**Dataset excerpts**
---

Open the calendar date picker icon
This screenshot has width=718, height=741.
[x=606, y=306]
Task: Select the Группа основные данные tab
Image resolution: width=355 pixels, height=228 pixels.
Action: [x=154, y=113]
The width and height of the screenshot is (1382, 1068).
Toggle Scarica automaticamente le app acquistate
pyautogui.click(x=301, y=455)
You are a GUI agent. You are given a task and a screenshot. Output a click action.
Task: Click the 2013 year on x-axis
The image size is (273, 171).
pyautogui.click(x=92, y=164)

---

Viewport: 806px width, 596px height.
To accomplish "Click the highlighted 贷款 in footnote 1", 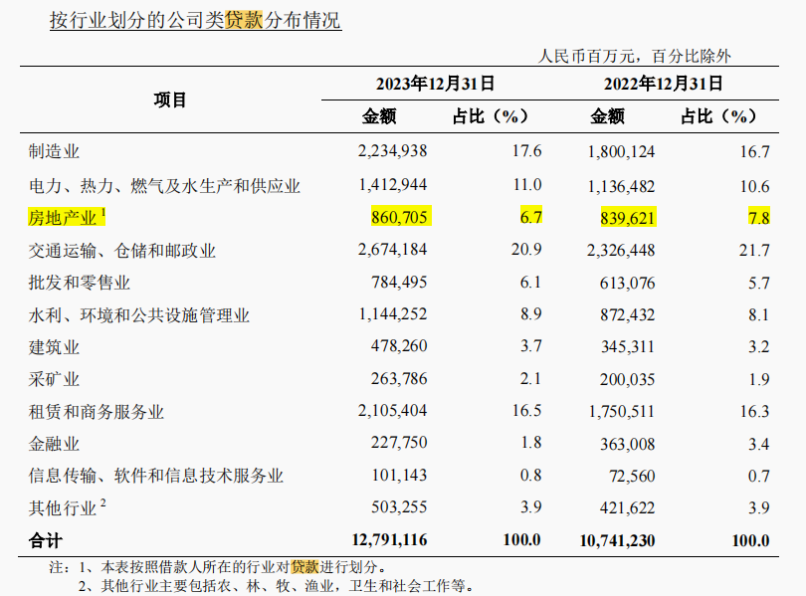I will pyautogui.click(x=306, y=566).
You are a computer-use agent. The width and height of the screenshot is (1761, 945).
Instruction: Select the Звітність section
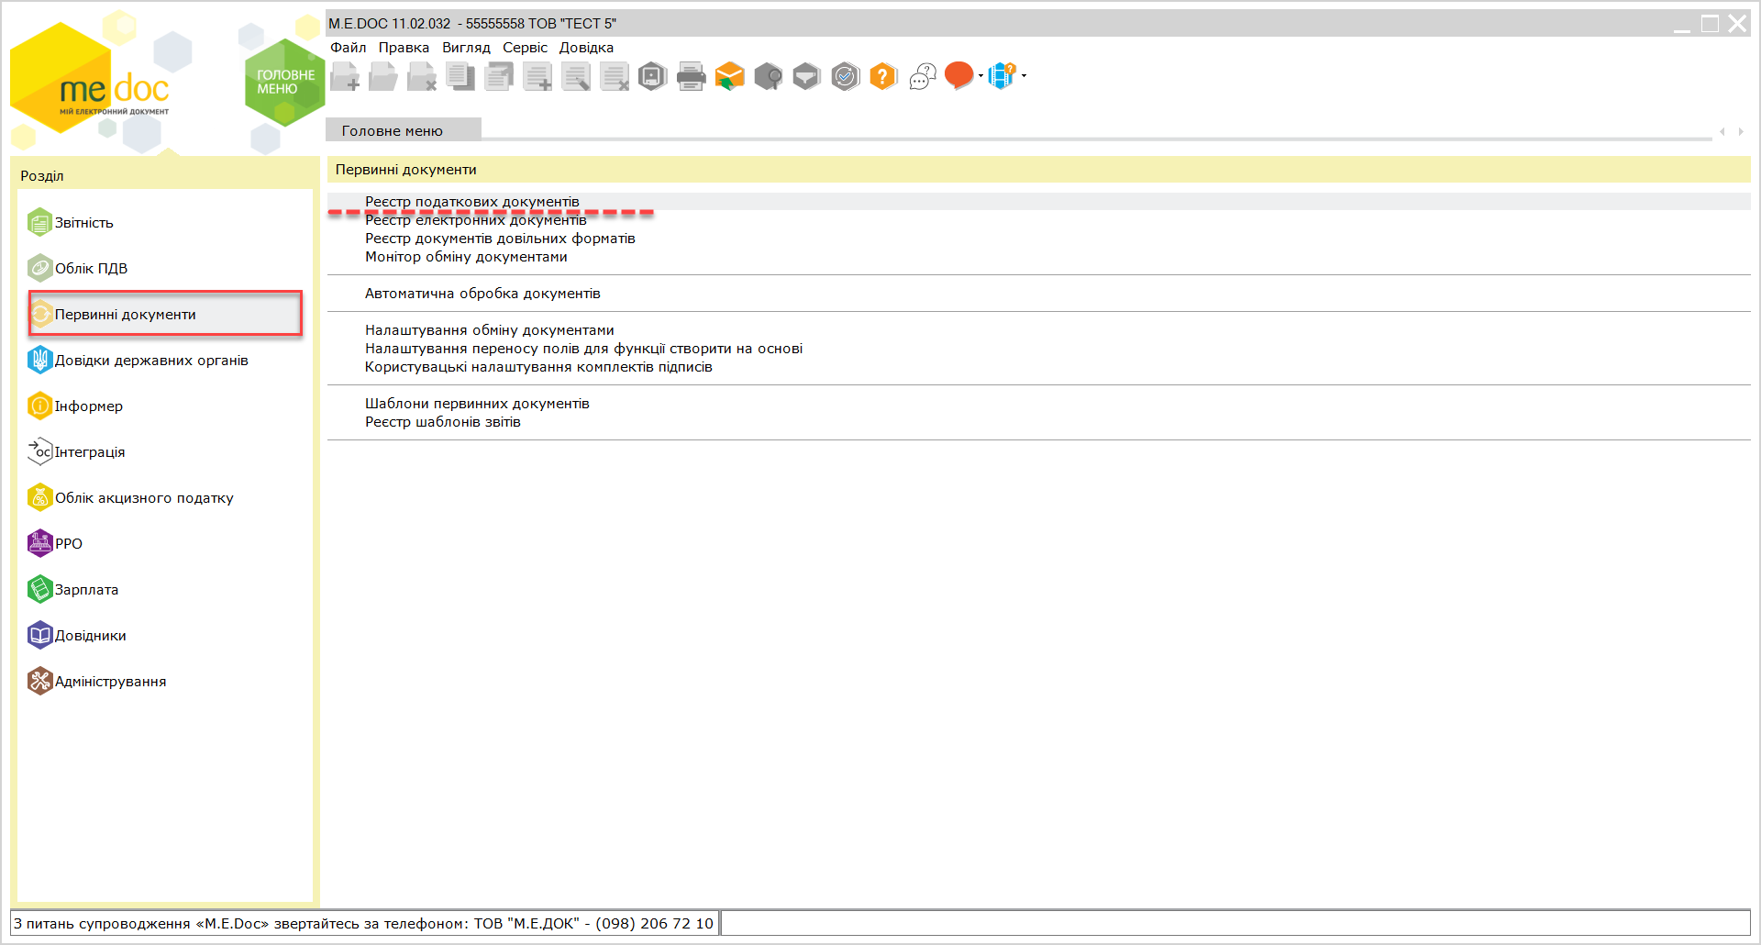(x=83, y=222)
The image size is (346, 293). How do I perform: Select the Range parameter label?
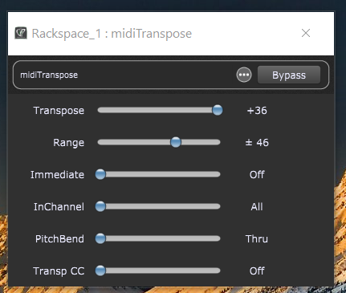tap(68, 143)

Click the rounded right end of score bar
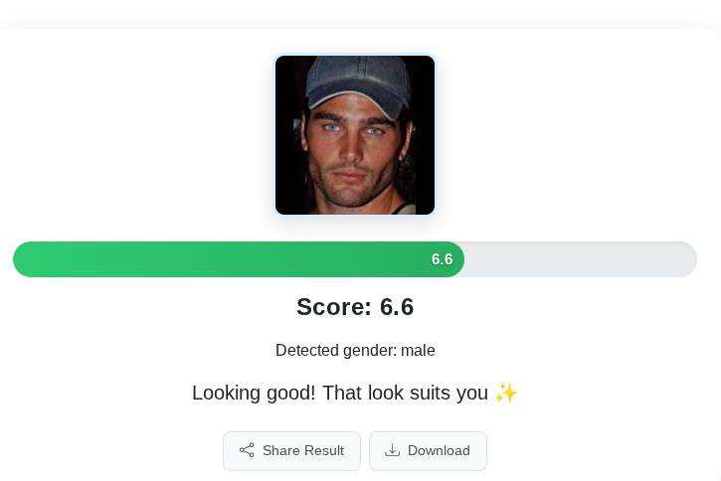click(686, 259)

---

Number of lines above that include "agent": state it and nothing else.

2